As some of you know, in a former life I wrote not much about cars, except for those that were involved in auto racing. But I wrote a lot about sports, which included covering three Olympics, two sessions of the Summer Games sandwiched around the Lake Placid Winter Games (and, yes, I covered the U.S. ice hockey team’s victory over the USSR — and also the later victory over Finland that actually brought the gold medal).
One of the things I observed during my time as a sportswriter involved some of the differences between the United States and Europe; well, actually, between the United States and pretty much the rest of the world.
Here are a few examples:
• The U.S. sees football as a sport played in shoulder pads and helmets and with all players — except place kickers — using their hands. Europe and the rest of the world think football is played with feet (to the point that only the goalie can actually touch the ball with hands — or even arms). Oh, and with a ball that is round, not oblong and pointed at each end.
• In the U.S., schools and universities field sports teams. In Europe and the rest of the world, schools are for academics. Community-based clubs organize sports programs for children, teens and adults.
• In the U.S., with the possible exception of Olympic years, interest in sports revolves almost exclusively around football, basketball, baseball and, in some locations, ice hockey. But in Europe and the rest of the world, the focus is much more diverse.
Here’s just one case in point: Olympic speedskating champion Sheila Young could walk through pretty much any city in America without anyone taking notice. But she drew an admiring crowd everywhere she went whenever she was competing in Europe.
So where am I going with this commentary? Don’t I realize this website is about classic cars, not about sports?
Well, yes I do, and now I’ll get to the point: Just as things are different here and there in sports, so, too, are they with cars and those who produce them.
• In Europe, automakers embrace their history. Just three recent cases: Citroen’s stunning museum-style display at Retromobile in Paris, and the Volkswagen, Mercedes-Benz and even Volvo stands this week at the Techno Classica vintage vehicle show in Essen, Germany.
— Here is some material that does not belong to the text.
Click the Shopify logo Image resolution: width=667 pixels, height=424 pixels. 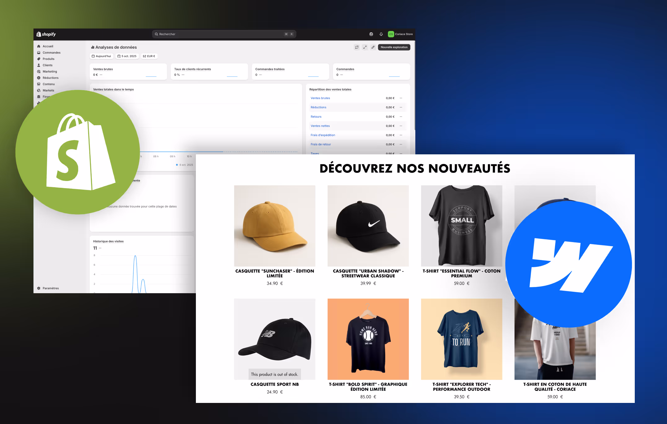tap(46, 34)
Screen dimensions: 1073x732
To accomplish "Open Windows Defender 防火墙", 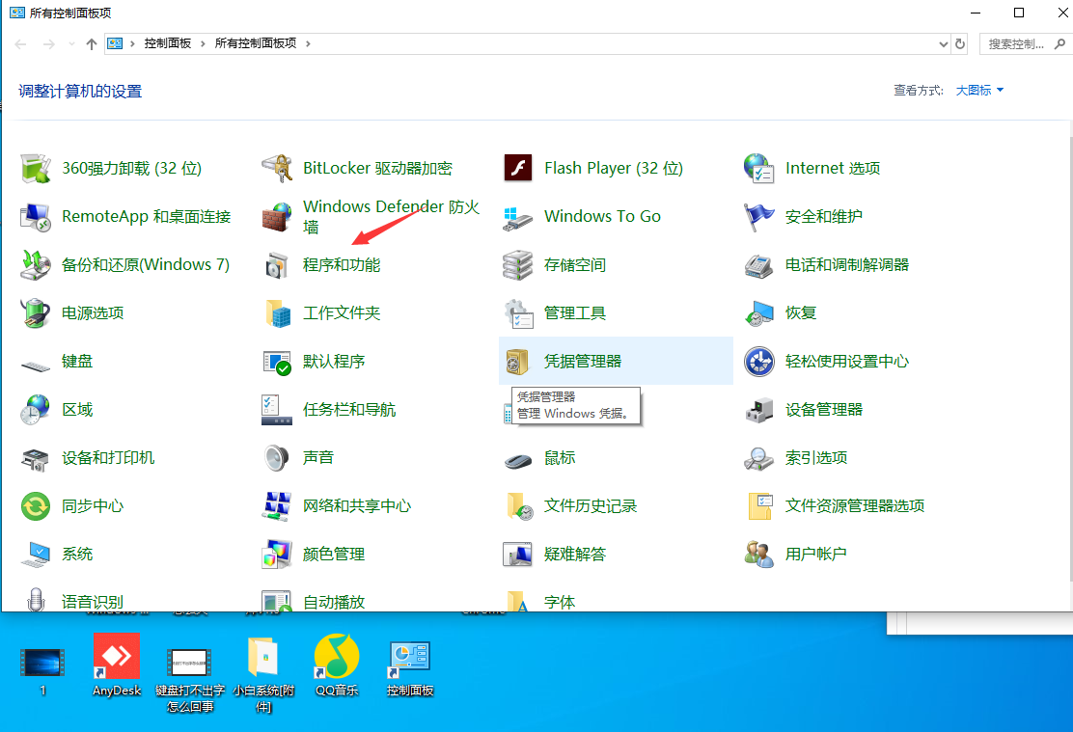I will tap(391, 215).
• Increasingly, the European automakers have opened their own restoration shops, which not only restore and maintain their corporate collections but provide vintage parts and service and sales to customers. Some, such as Mercedes-Benz and Porsche, even provide such services here in the United States.
• The European automakers also have company-owned and open-to-the-public museums devoted to their corporate histories and to showcase their collections of historic vehicles.
In the U.S., General Motors has a car collection, but you need special permission to visit. Ford has a long relationship with The Henry Ford, the history museum that bears the name of the auto company’s founder, and while there is a marvelous display of cars, only a few of them are Ford, Lincoln or Mercury products.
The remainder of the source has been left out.